TEXTO DE ORIGEM:
——

Neste mês, por exemplo, a página oficial do MST publicou um artigo em que as autoras dão recomendações de como convencer as mulheres da “classe trabalhadora” a apoiar a legalização do aborto. “Essa é uma tarefa urgente que deve estar na agenda dos movimentos sociais e também nos campos institucionais”, diz o texto assinado por Delana Corazza e Angélica Tostes. O artigo elenca a religiosidade do povo brasileiro como um obstáculo à descriminalização do aborto, e faz recomendações de como se comunicar com as mulheres das classes mais baixas.
E esse é apenas o exemplo mais recente de como, à medida que a causa da reforma agrária perde relevância em um país cada vez mais urbano, o movimento se torna cada vez mais apegado a temas que têm zero relação com a distribuição de terras no campo.
Ou seja: pessoas pobres e sem instrução formal são atraídas para o movimento por causa da esperança na obtenção de terras, mas acabam sendo usadas como público cativo para a propagação ideias que nada têm a ver com o tema.
Arco-íris e socialismo
Ainda em 2019, o MST lançou uma publicação especial sobre os “LGBT Sem Terra”. Nela, o grupo admite que sua meta final é o socialismo, mas afirma que o tema da sexualidade é útil na busca por esse objetivo. “Hoje, enxergamos a diversidade sexual como parte dessa luta e da resistência no atual contexto político, dando materialidade ao projeto popular que carrega consigo o sonho da terra e dos seres humanos livres”, afirma o material, que também é mais direto logo adiante: “Hoje, um arco-íris se soma ao vermelho de nossa bandeira para construirmos juntos uma sociedade socialista, livre da opressão e exploração”.
A publicação explica que a aproximação com a população LGBT começou em 2015, com o primeiro seminário “O MST e a Diversidade Sexual”. Para o MST, a culpa da homofobia, claro, é do capitalismo. “A LGBTfobia, assim como o machismo, são manifestações concretas de um sistema de dominação, opressão e exploração, localizado na relação entre capitalismo e patriarcado”, diz o texto.
Neste ano, o MST passou a fazer parte da “Campanha Permanente Contra a LGBTI+fobia no Campo”. O movimento também organizou, na capital paulista, uma festa do Orgulho LGBT que recebeu o nome de “Close & Luta”.
A guinada progressista inclui até a adoção da linguagem neutra. “Queremos que nos mantenham vivos, vivas e vives”, disse Kelvin Nícolas, do Coletivo Nacional LGBTI+ do MST, em um artigo publicado em junho deste ano pela organização.
Aulas de feminismo em acampamento
Recentemente, o MST tem ampliado a sua agenda. A entidade agora promove oficinas sobre feminismo (sempre sob a ótima marxista). Uma das turmas reuniu 75 mulheres em um acampamento de Viamão (RS) para dicas de como enfrentar o patriarcado. Na visão do movimento, “o marxismo se une ao debate do feminismo a partir do momento em que traz em seus estudos a origem das diferenças de classes e a opressão da classe trabalhadora e faz repensar como as mulheres são oprimidas pelo sistema capitalista da propriedade privada”.

——

AMOSTRA DE DADOS:
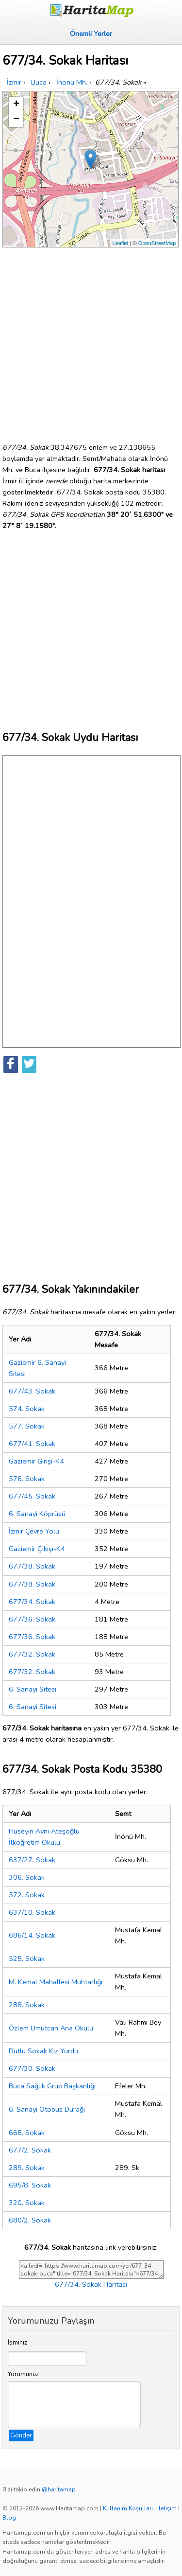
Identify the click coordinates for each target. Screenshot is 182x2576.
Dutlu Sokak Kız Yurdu (43, 2051)
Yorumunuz (23, 2374)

——

TAREFAS PROPOSTAS:
1. De acordo com o texto sobre o MST, quantas mulheres uma das turmas reuniu no acampamento de Viamão (RS)?
2. Continue, por favor, o texto sobre o MST a partir do ponto em que ele termina.
A listagem acima vem de uma fonte diferente da do texto sobre o MST.

RESULTADOS DO EXERCÍCIO:
1. 75 mulheres.

2.
A organização também tem dado mais ênfase à pauta racial. Em 2020, sob a gestão do ex-presidente Jair Bolsonaro (PL), o MST ajudou a propagar a tese — incorreta — de que o Estado brasileiro promove um “genocídio da juventude negra.” O grupo também exaltou Malcolm X, o ativista americano que, nos anos 1960, defendeu o uso da violência no combate à segregação racial.
Doutrinação nas escolas
A ampliação da agenda ideológica do MST também preocupa porque tende a se refletir nas escolas mantidas em acampamentos dos sem-terra. Se antes o currículo já era contaminado pela apologia ao pensamento de Che Guevara e pela defesa dos ideais socialistas, a carga ideológica tende a se tornar mais explícita conforme o MST adota novas pautas progressistas.
O MST mantém cerca de 2 mil escolas em acampamentos. São unidades públicas de ensino, mas geridas com um certo grau de autonomia pelos próprios assentados. Segundo o movimento, aproximadamente 200.000 crianças frequentam essas unidades de ensino.
O professor Bráulio Porto de Mattos, da Faculdade de Educação da Universidade de Brasília, diz que o MST se aproveita da indiferença de gestores locais. “Tamanha a audácia do MST, que eles pressionam as prefeituras para que eles possam definir o currículo e o perfil do professor das escolas municipais”, afirma.
Jean-Marie Lambert, professor emérito da Pontifícia Universidade Católica de Goiás (PUC Goiás), diz que a pauta do MST vai além da redistribuição de terras e envolve uma redefinição do que seria a natureza humana. “O que eles estão propondo é um novo modelo antropológico. É um projeto de poder, com certeza, mas não um projeto de poder no sentido marxista clássico. É um projeto de mudança antropológica”, ele afirma.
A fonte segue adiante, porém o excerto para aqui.